Sunday is Mother’s Day.

Please do not assume that because I am of a certain age and I have a vagina, means that I am a mother. I am many things and being a mother is not one of them.

I don’t know about you….. Have you ever noticed that when you are out in public on Mother’s Day, and I mean anywhere in public:  a gas station, the grocery store, the gym, going outside for 5 minutes.  Someone and that someone is usually a man, will wish you a, “Happy Mother’s Day”.

Taking ownership of this mistake….I used to say, “Well, thank you but I am not a mother”. Now this has been met with a look. In a civil society one would kind of expect  this person to maybe slightly embarrassed or have the good manners to correct themselves, you know recognize the error of their ways. Nobody is asking for an apology, just a scintilla of humility would be greatly appreciated. Trust me, that’s too much to ask. Instead it’s more a look. It’s not quite horror, but more like disgust, coupled with sheer wonder that I have not cloistered myself in a convent and instead have the audacity to be  wandering around in public on this day meant for women who are a on a pedestal, who they think have done what women are supposed to do here on God’s green earth.

There are large swaths of the country that have the misguided belief  that a woman’s sole purpose for being alive is to be an incubator for a baby, to be fruitful and multiply. Here’s the thing, not every woman can have a baby and not every woman wants a baby. If I said that a loud in some places 60 years ago, and even some places now, I would be excommunicated and hauled off in a straight jacket all for the good of  decent society.

I am very comfortable in my decision to be childless. I am childless by choice. So that makes me a monster, right? A ghoul that eats babies…. It’s actually my love of children that has prevented me from wanting or having them.  I have a hard enough time taking care of myself and somehow manage to kill Ikea plants, so the last thing I should be caring for is a baby.
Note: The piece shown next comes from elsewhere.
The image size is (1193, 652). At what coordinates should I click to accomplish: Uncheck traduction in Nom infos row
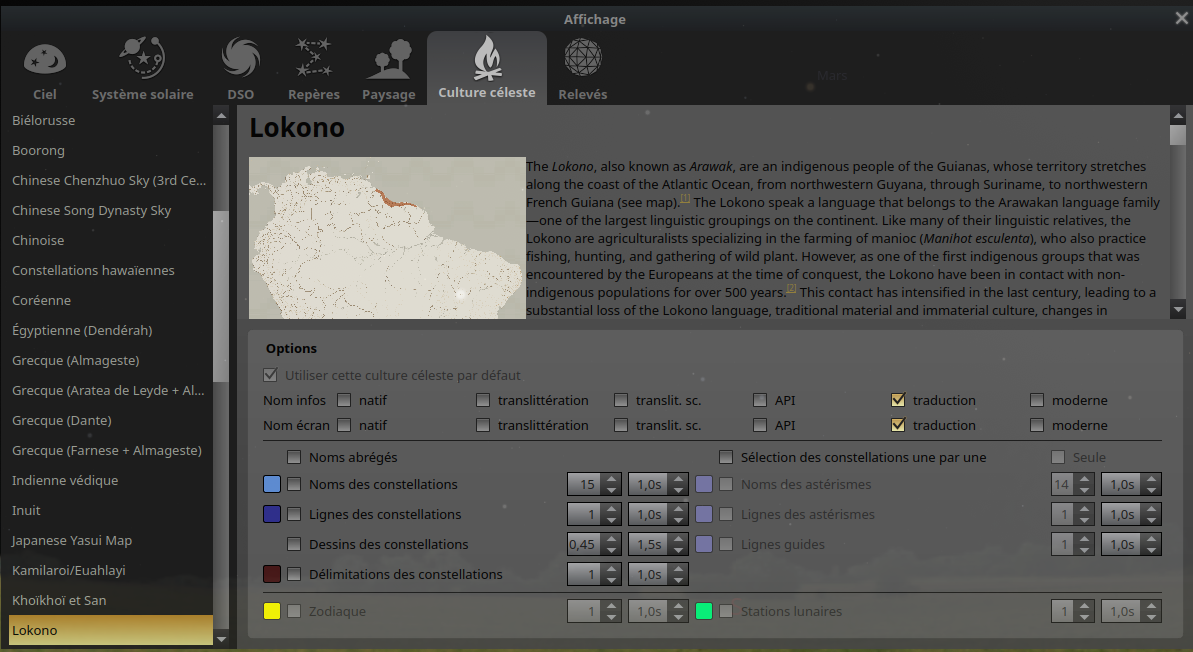click(x=898, y=401)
I know I would be horrible mother and not having children is the best and most responsible decision I have ever made.

I have no resentment of women who choose to have children. I wish that they would not have resentment of me for choosing not to have children. Unfortunately the later has  happened and it’s not pretty. I should clarify here….it’s more resentment for their decision to have children and even for their children which is unfortunate and hideous. The comments have ranged from, “Well, I don’t have the luxury of doing that because I have kids”, to, “What’s wrong with you? Don’t you want one of these?” as they thrust their baby in my face. How do  I tell them that when I hold their baby I don’t feel a tick or a tock? And lastly, and this one’s my favorite,”Who is going to take care of your when you’re old?” Right, I am going to have a child so one day I can be a burden and know that someone is going to wipe my ass. And I’m selfish for being childless.
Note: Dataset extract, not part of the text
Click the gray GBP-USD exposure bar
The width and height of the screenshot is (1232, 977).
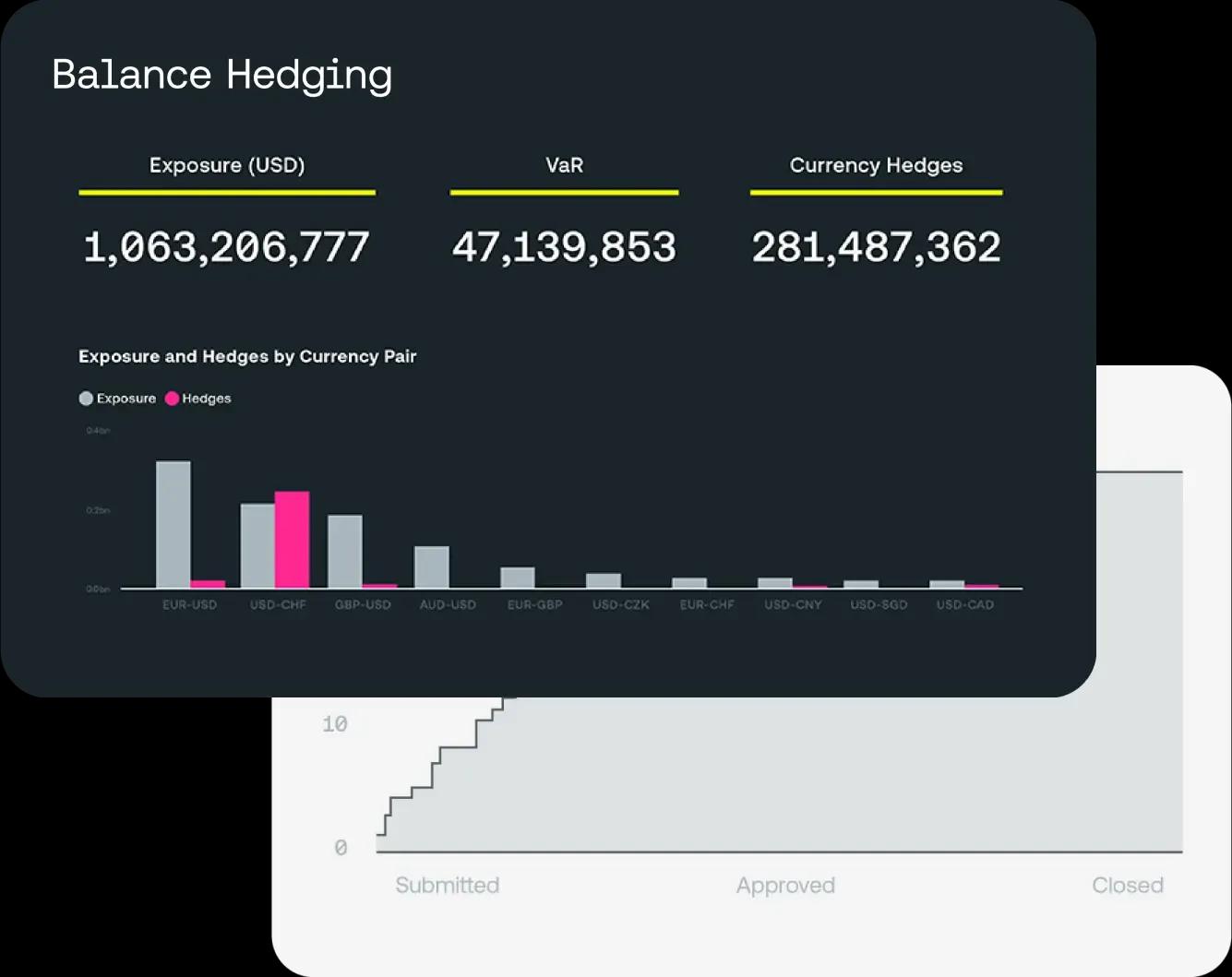coord(345,551)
Throughout humankind we have crafted this image of motherhood, more like the myth of motherhood as this beautiful, transcendental experience for women. It’s all storks, organic cotton onesies Sophie the Giraffe, plush bunnies, shooting stars and a linen duvet cover with silk ribbons in Heirloom white. This vision or hallucination is compounded by celebrity motherhood. They make it look easy because they can afford the things to make it easier like nannies, personal trainers, personal assistants, cooks, housekeepers, etc, etc. They don’t have to take the baby out of the car seat six thousand times a day. They don’t have to take the baby out of the car seat at all since they can afford to hire someone to do all of their errands. They are not sleep deprived, they have someone to get up 11:00pm. 2:00am, 2:47am, 3:56am and on and on and on.

Because I don’t have children, I am safe. Folks with children (usually women) confess to me that motherhood is the last thing from glorious, it is an isolating hell. One friend recently told me she hates being a mother. Her 3 year old is always in her face and she doesn’t have 2 seconds to herself. She has moments where she wishes she never had a child. After feeling this way, she is consumed with guilt and depression. Another friend told me there is no dignity to motherhood and she longs for the days when she could urinate alone.
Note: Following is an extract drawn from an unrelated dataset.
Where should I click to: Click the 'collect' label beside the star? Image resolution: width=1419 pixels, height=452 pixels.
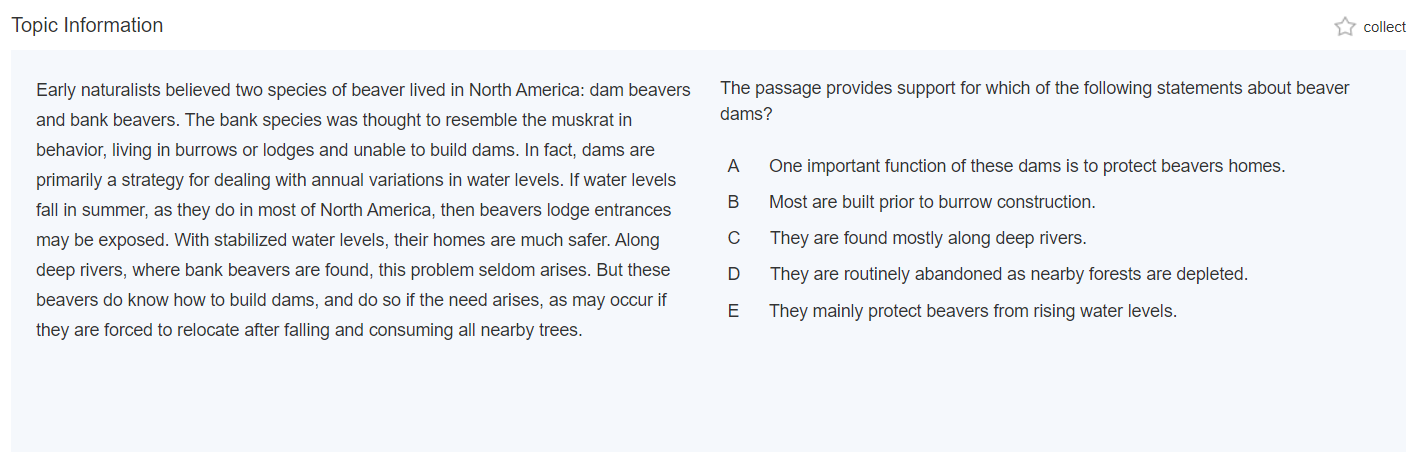1384,27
To be clear, I am not slamming mothers. Quite the opposite. I give them heaping tons of credit and compassion. So, before anyone decides to go and gleefully wish every random woman they encounter a, “Happy Mother’s Day”, it would be helpful if they take a moment to reflect:

  1. Not everyone is a mother.
  2. Not everyone wants to be a mother.
  3. Not every woman who is a mother feels like celebrating because you think she should.

One thought on “Mother’s Day

  1. You don’t know how you are going to feel once you become a parent.and there are different parenting styles.women compare themselves too often and women who are mothers can compare what kind of mother they are.this is my opinion:toddler years are really tough.(when my kids were 2 and 4,it was one of the worst years of my life.25 years old for me was terrible.)you always need help as a parent.society is not set up make it conducive to be a parent.
    When I have felt self conscious about my life and decisions,people pick up on that.live defenseless.
    Single or having a family,one is not better than the other.they both have their concessions.